” We live in an era in which the educational system in the United States seems increasingly removed from the drift of global events … schools are seen as little more than the institution most responsible for preparing young people to be successful participants in an increasingly competitive global market. Yet the world that schools are supposed to be preparing young people for is (increasingly) precarious.” ~Gregory A. Smith
It been four months since the urban k-12 public charter school (where I was sure that I would be spending the next 10 years) was suddenly closed permanently, after three years, due to high rent and the financial challenges of maintaining a building constructed in 1923. I mourn the school’s closing not only personally but professionally. I became a public school teacher two decades ago because I wanted to be part of the solution of the educational crisis in my city. This school “was born” for the same reason. The school’s vision and mission supported a place-based curriculum that encouraged creative problem-solving and active civic engagement. It served 400 children in K-12th grade, all of them living below the poverty line and most of them categorized as English Language Learners.
I recently read an older article by Educator and author, Gregory Smith in Can Schools Help Create a Post-Capitalist World? He writes that creating a school with a curriculum grounded in learning and knowledge and issues central to the human and natural communities surrounding the school is a difficult imperative in these times of high stakes standardized testing. While I continuously grieve the loss, I can look retrospectively back on the lessons of building up and watching the tumbling down of a school, as well learned as important tools in my tool box for the journey ahead.

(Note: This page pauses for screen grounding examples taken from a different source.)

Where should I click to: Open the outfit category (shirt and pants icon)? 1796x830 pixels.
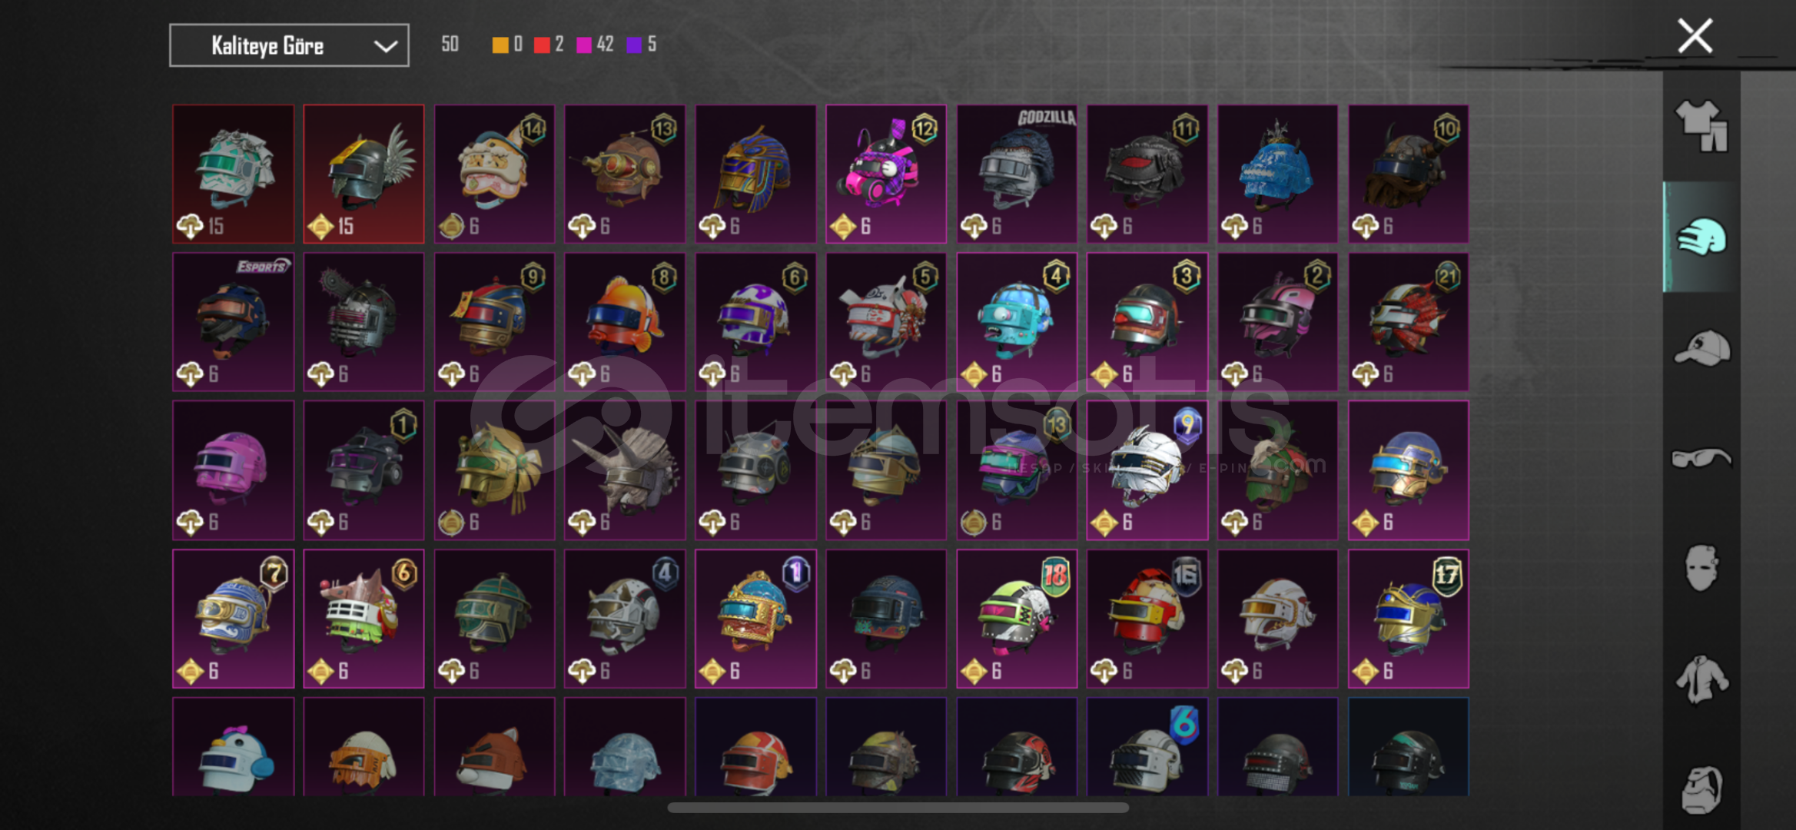(x=1702, y=126)
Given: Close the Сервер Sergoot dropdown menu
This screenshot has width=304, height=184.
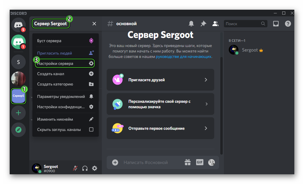Looking at the screenshot, I should pyautogui.click(x=94, y=24).
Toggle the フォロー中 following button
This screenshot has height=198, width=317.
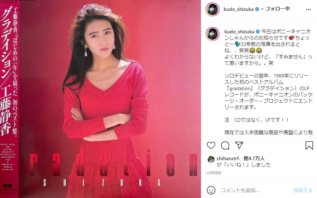point(278,9)
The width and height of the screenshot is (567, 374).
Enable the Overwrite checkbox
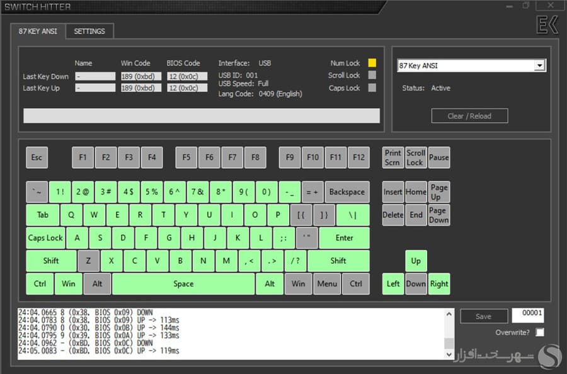[539, 332]
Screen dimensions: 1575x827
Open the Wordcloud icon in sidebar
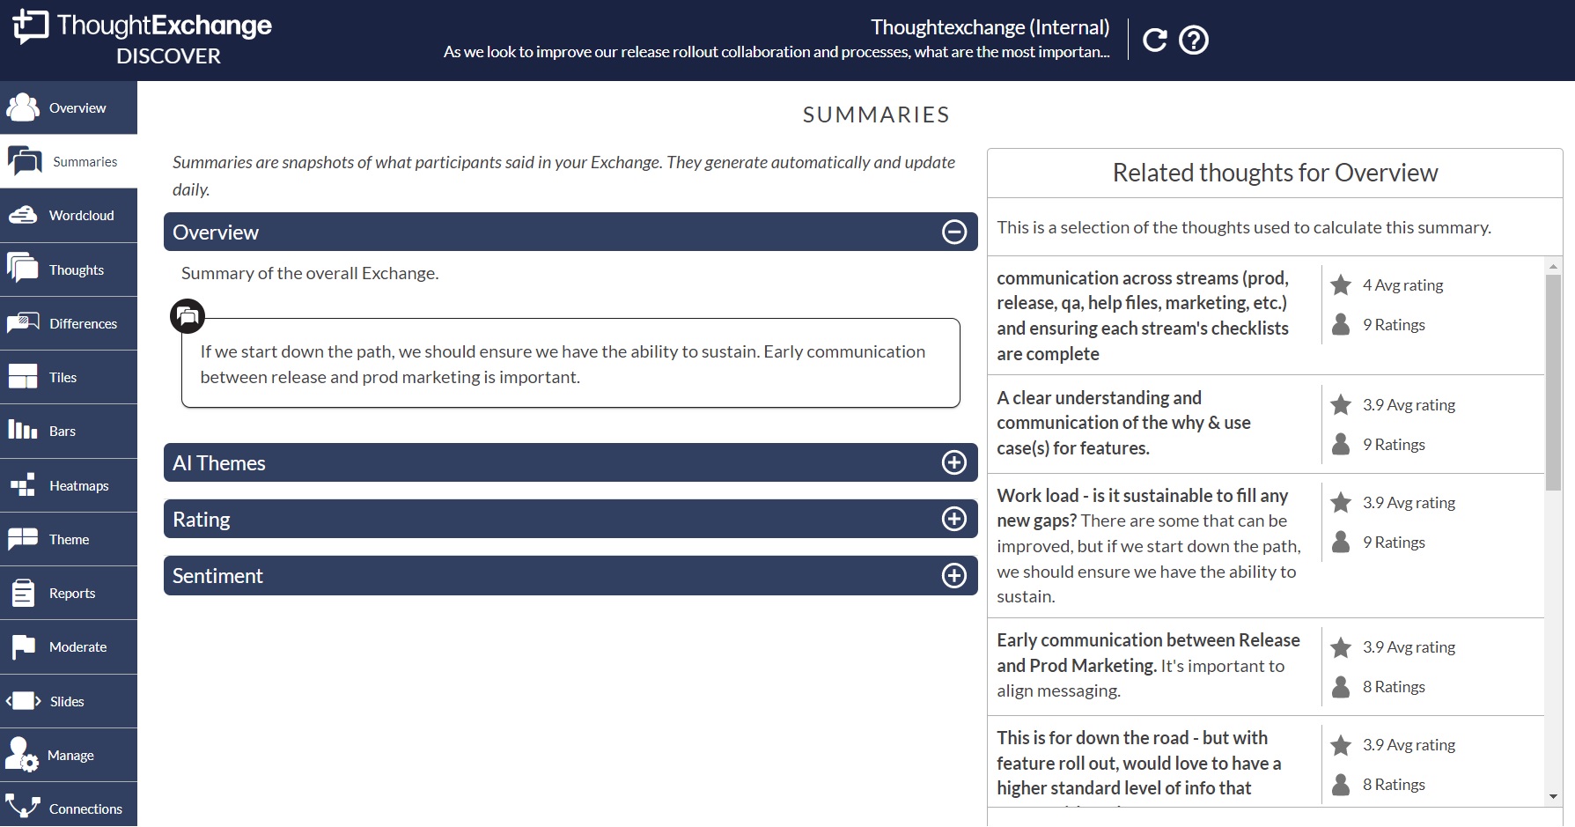tap(23, 215)
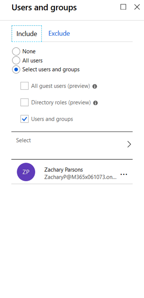Choose the All users radio option

point(16,61)

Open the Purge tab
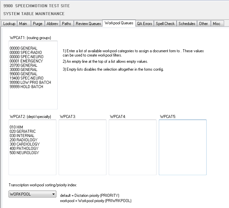(38, 24)
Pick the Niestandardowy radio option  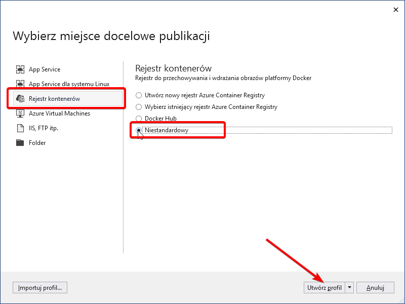[139, 130]
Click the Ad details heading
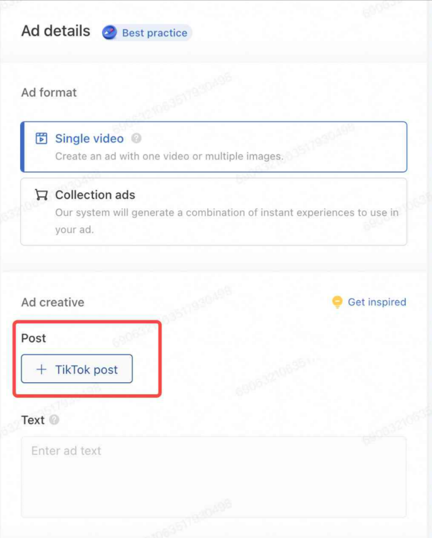The width and height of the screenshot is (432, 538). (55, 31)
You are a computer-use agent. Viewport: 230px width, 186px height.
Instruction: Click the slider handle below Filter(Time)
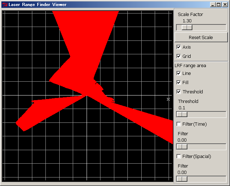[182, 147]
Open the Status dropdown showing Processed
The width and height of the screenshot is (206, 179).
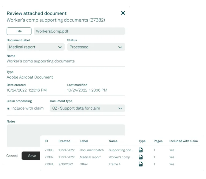click(x=96, y=47)
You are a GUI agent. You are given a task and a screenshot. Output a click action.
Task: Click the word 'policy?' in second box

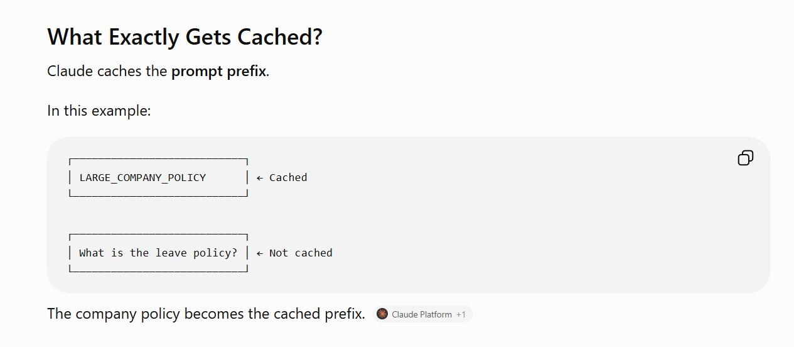tap(215, 253)
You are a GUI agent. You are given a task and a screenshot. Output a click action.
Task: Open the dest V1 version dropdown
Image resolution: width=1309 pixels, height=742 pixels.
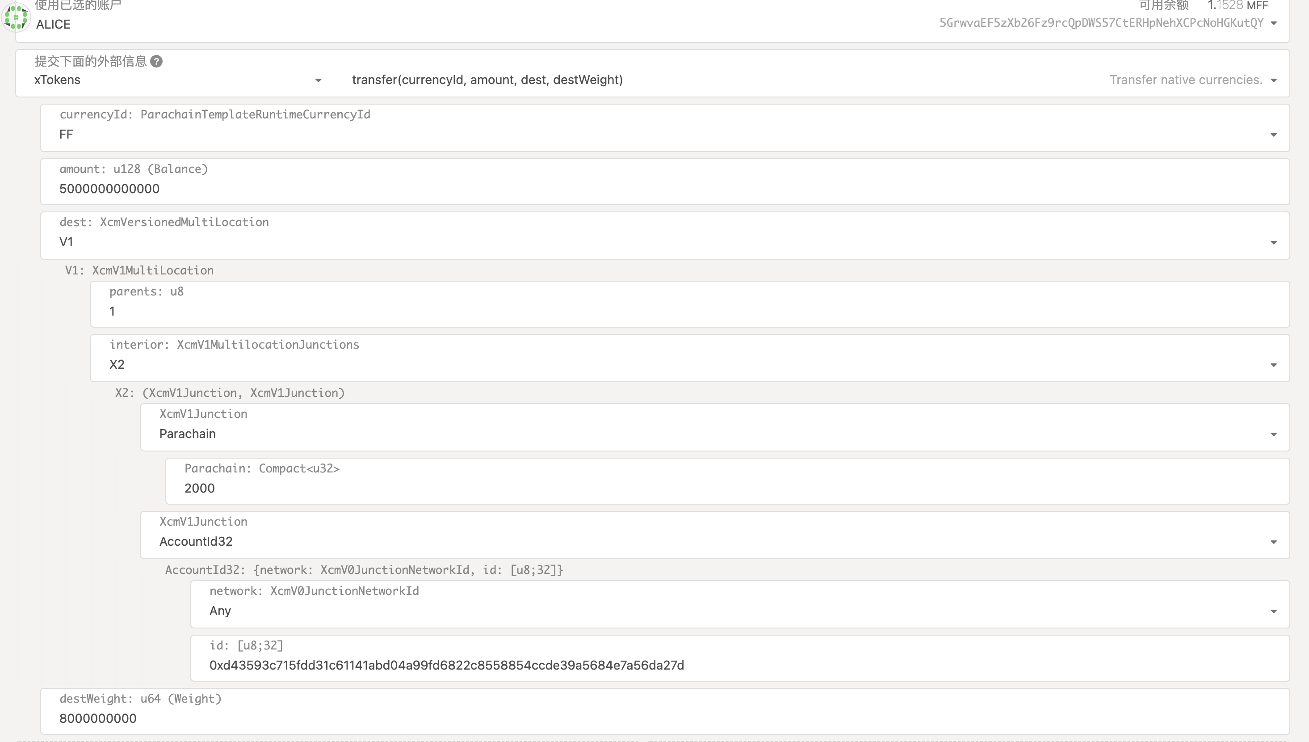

Through interdisciplinary learning (units of study that span and involve students across English language arts, social studies, science, art and Spanish) K – 12 students explored compelling topics, conducted research, did field work, posed questions to local experts and presented their findings in written papers, oral and visual presentations, workshops, dramatic productions, visual expressions, Photo Voice and handmade books. As a result, the students deepened their understandings of the topics (Common Core and State Standards in tack) and their personal relationship with it. Smith describes this as, the interconnections that link different disciplines and phenomena, and the role citizens can play in preserving, maintaining, and restoring the integrity and stability, resilience, and self-renewal of … communities. In other words, as these students got smarter, the world became a better place. That is something no one can ever take from them.
Smith uses a phrase from Paul Hawkins’ book Blessed Unrest and writes about this kind of teaching, place-based education as part a global social movement in history restoring grace, justice and beauty to the world. As an artist, teacher, educational therapist and social re-constructivist, these words resonate deeply in me.
I am rolling up my sleeves and getting ready for another journey!